Bloguero de arrabal
Ultraoceánicos
Recuerdo un pequeño montículo de guijarros por el que yo ascendía, un tremendo ronquido acuoso, la expectación... Debía de tener 4 ó 5 años. Y de pronto, la mar. Frente a mí, como si fuera la respuesta inequívoca a todo lo que uno ignora, a todo eso que uno -en sus cortas luces- puede anhelar. La mar, allí estaba la mar. El vaivén eterno de las olas, el perfume de salitre y humedad que lo inundaba todo, dejando un imborrable reguero de frescor a su paso; los chinos mojados que refulgían al sol; la sombra de los cañaverales; la efímera huella de los pasos dibujadas en el rebalaje ("rebalae"), donde rompían las olas y el agua retornaba (eso sí que era eterno retorno) a su matriz vital y convulsa... El mar, el espejo repleto de incógnitas y de promesas del mar, de todos los colores que el azul esconde en lo más profundo y preciado de sus entrañas. Azul de cielo velazqueño, azul blancuzco y lechoso, azul topacio, azul turquesa, aguamarina, lapislázuli, azul gris oscuro, casi negro… Allí, frente a mí, aunque yo todavía no lo supiera, se revelaban como una exultante epifanía todos los colores (y todas las aventuras y todas las certezas) de la mar. La mar apacible, sin dobleces ni mezquindades.
Era la primera vez que la veía. Como todos los años, los de mi pueblo bajaban a la mar después de que la Virgen del Carmen bendijera sus aguas. Antes era peligroso. La bendición de la Virgen, de la señora de la mar -como la conocían los antiguos egipcios.

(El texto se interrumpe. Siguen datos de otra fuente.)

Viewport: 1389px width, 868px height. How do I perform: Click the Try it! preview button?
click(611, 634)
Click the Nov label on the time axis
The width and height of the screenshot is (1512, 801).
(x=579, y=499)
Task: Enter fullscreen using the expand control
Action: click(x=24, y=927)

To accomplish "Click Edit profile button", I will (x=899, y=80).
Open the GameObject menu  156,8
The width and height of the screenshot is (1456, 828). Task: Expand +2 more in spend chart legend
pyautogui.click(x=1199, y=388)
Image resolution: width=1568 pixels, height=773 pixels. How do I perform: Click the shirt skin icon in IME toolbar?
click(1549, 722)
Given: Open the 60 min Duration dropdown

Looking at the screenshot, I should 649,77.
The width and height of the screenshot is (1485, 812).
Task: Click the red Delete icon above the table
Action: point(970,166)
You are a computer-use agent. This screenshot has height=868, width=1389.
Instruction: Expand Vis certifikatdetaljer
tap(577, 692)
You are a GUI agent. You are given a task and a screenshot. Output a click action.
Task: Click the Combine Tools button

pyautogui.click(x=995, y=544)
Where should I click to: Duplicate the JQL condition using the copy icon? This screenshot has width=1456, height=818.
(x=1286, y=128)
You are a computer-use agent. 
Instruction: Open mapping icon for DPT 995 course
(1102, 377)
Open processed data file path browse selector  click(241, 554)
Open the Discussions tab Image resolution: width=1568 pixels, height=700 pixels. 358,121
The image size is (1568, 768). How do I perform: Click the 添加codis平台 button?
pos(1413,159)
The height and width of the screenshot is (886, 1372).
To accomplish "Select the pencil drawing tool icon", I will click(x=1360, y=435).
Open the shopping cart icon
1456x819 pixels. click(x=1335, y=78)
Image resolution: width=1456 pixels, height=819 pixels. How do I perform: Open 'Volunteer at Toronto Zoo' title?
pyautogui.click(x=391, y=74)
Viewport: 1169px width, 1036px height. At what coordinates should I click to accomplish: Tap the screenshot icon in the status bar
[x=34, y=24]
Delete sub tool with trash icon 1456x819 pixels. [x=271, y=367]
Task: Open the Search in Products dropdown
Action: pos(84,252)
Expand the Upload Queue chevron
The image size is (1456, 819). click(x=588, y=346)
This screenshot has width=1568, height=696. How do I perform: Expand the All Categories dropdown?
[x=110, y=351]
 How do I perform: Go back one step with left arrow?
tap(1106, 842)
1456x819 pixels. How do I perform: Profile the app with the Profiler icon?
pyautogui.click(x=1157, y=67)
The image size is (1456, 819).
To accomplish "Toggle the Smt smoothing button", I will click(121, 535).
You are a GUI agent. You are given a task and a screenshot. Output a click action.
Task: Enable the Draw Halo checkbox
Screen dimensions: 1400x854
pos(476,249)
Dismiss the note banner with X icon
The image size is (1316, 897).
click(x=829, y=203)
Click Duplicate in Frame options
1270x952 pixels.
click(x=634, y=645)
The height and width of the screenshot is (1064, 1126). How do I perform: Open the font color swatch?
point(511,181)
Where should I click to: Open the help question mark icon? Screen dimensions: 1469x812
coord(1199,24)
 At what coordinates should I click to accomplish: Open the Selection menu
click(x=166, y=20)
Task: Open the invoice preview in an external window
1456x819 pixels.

Por supuesto se referían a la diosa Isis-, viene de lejos, cuando los faraones regularon el periodo de navegación en mar abierta, conscientes del riesgo que, para los navegantes que osaban salir al mar desde las tranquilas aguas del Nilo, suponía navegar con sus frágiles naves cerca de la costa de Alejandría. Y así, como modo de mostrar a sus súbditos el inicio del periodo en el que el mar era menos peligroso para la navegación (desde marzo hasta octubre) se realizaba una vistosa y espectacular procesión en honor de la diosa Isis, patrona de los navegantes, que finalizaba en la orilla de las playas de Alejandría, con la diosa -a las que sus portadores habían colocado en una pequeña embarcación engalanada- adentrándose en el mar. Por cierto, la versión romana de esta procesión la encontramos en La Metamorfosis, de Apuleyo. Vale la pena leerla. Sobre todo en este año de pandemia en el que la procesión está prohibida. Es sorprendente. Tantos siglos después… y la celebración sigue siendo exactamente igual.
Así, gracias a que los fenicios, los griegos, los romanos, expandieron su cultura y su comercio por todo el Mediterráneo, la celebración llegó hasta nosotros, y el periodo de mare apertum -como lo conocían los romanos- se convirtió para nosotros en el tiempo en el que la mar nos abre sus brazos generosos y fecundos, amorosos, sin peligro. Tiempo de verano. Recuerdo hasta en sus más mínimos detalles ese día en el que vi y disfruté la mar por vez primera. ¡Oh, aquella enorme sandía enterrada en el frescor del "rebalae"! Día gozoso, irrepetible. No como estos de coronavirus y corinavirus. Por eso todos los años, en estos días de mare apertum, yo también como el mar me abro y dejo salir al niño que en mí habita. Así lo haré este año, en el que -sin la tiesura procesional- he decidido dejar el mar abierto para siempre, con el niño retozando a su antojo en el "rebalae" del mundo. ¡Total, para lo que me queda!